How times have changed. It isn’t that long ago that the Conservatives led with their divisive social policies. They have certainly learned a lot – not just about cunning ways to target and mobilize their vote, but also about the ability to stay on-message with a key issue.

Conservatives conducted in-depth, diverse and country-wide focus groups with 120 people, who told them what should have been obvious — that the key issue was brass tacks economics and job creation, not ideology or parliamentary ethics and rectitude.

One thing you have to give Harper and his managers their due for: they do on-message with a perfectly straight face, especially when no-one calls them on it.

I was wiping away my own tears over this when the Twittershpere brought to my attention an April publication from the Tulane Economics Working Paper Series that undermined the Conservatives main pitch: that tax cuts for high-income individuals and corporations were the key to economic growth and jobs.

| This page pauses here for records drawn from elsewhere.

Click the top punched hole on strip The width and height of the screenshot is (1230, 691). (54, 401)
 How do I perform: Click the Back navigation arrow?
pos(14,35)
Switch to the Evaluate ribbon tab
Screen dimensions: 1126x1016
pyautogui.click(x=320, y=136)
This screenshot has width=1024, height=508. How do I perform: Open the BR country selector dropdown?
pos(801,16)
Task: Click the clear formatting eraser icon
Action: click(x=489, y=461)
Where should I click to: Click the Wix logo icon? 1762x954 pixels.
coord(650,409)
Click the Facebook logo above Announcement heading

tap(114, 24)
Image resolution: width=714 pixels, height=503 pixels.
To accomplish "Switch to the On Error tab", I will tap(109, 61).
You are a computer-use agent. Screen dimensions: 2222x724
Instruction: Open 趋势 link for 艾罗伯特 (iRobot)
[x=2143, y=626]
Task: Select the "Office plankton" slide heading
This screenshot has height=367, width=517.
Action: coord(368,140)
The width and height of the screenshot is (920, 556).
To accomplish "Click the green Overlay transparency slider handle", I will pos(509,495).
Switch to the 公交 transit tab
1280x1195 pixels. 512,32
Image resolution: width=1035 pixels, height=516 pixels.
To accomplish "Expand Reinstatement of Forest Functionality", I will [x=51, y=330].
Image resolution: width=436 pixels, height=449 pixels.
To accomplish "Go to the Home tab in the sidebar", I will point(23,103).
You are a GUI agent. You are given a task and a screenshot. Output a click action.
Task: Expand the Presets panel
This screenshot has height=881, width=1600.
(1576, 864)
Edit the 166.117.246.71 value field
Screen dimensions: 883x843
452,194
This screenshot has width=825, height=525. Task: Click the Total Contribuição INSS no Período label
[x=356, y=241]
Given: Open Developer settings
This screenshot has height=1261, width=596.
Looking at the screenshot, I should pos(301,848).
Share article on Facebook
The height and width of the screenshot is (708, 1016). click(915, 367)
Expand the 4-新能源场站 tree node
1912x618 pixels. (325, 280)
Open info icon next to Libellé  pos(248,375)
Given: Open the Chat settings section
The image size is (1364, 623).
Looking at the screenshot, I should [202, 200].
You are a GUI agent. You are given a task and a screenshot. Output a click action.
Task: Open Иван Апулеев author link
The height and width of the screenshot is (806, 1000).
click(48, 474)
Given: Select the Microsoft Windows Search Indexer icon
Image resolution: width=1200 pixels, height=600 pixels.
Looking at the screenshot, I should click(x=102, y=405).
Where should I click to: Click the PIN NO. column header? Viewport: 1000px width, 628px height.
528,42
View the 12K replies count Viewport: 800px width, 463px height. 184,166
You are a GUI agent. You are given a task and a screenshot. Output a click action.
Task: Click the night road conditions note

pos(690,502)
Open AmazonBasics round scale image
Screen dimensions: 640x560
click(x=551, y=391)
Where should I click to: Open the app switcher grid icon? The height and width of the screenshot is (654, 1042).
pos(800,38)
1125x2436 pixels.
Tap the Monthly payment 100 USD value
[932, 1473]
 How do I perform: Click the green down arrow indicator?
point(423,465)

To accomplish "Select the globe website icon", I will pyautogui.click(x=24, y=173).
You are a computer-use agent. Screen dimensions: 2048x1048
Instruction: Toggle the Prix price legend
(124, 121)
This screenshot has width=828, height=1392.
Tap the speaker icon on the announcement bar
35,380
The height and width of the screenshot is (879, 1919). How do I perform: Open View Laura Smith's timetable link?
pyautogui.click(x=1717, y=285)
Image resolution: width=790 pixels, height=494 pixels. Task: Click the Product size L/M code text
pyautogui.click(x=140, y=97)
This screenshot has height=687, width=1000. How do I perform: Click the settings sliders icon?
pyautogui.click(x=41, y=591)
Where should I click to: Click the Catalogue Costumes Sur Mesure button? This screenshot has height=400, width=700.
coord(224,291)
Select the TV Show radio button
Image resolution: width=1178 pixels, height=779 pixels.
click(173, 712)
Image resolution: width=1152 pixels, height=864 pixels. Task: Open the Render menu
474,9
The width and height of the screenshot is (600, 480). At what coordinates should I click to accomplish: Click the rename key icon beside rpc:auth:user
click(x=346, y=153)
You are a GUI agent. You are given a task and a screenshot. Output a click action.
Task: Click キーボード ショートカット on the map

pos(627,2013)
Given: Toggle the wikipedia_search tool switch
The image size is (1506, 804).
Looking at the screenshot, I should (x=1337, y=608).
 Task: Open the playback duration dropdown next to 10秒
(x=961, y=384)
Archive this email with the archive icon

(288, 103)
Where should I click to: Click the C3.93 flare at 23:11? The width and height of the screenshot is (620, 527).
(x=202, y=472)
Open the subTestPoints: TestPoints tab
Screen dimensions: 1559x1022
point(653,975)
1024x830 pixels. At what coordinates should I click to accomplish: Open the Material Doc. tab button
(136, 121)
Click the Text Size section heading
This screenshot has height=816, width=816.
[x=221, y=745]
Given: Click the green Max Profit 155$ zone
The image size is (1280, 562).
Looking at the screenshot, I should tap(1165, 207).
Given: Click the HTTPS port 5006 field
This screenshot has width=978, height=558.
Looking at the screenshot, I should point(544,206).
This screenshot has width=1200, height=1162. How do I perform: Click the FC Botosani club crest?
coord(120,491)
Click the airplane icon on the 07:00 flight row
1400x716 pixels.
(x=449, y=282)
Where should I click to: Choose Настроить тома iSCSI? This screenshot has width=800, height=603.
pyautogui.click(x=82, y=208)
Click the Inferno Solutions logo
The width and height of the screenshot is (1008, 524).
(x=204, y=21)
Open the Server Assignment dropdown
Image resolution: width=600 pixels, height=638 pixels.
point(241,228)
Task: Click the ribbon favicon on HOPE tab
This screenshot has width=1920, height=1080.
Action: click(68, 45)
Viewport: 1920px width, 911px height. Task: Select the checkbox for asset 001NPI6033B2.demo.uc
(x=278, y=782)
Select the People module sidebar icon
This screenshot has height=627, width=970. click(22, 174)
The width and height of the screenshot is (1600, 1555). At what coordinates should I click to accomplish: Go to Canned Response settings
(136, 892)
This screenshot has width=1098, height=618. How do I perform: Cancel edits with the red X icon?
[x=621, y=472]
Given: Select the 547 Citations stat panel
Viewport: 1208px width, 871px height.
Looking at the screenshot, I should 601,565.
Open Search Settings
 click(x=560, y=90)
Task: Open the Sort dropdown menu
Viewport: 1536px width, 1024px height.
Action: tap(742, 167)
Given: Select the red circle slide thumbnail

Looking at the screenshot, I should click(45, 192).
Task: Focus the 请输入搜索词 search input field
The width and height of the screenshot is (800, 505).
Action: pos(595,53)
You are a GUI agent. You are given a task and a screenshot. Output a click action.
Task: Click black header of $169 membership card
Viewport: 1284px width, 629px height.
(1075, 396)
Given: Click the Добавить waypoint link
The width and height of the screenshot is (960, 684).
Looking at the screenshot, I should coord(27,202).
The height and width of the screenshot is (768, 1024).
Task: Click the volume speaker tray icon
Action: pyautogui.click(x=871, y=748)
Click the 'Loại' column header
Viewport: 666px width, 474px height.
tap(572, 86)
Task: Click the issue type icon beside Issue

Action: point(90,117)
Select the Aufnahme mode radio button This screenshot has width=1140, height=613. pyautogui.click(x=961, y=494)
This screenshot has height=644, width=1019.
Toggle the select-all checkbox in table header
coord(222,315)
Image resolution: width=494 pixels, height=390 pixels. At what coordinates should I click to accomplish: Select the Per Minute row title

The Tulane paper, 47 pages of dreary mathematical formulas – this is the first publication to use “orthogonal distance regression (ODR) to deal with the likely presence of measurement error in many of the variable,” the intro claims – showcases the kind of results that come from people who do their math homework instead of relying on prejudices and assumptions.

Senior author James Alms is among the five per cent of most-cited economists in the U.S., anything but a lightweight. The paper establishes — using hard-to-refute testing of 130 variables from 48 U.S. states from 50 years covering good and bad times between 1947 to 1997 — that far-right tax-cutting damages economic performance.

Higher taxation of corporations and, high-income individuals “is never significantly negative and is frequently significantly positive,” the authors say, probably because, I deduce, taxation goes to worthy causes such as education, which invests in raising the human d social capital of an area.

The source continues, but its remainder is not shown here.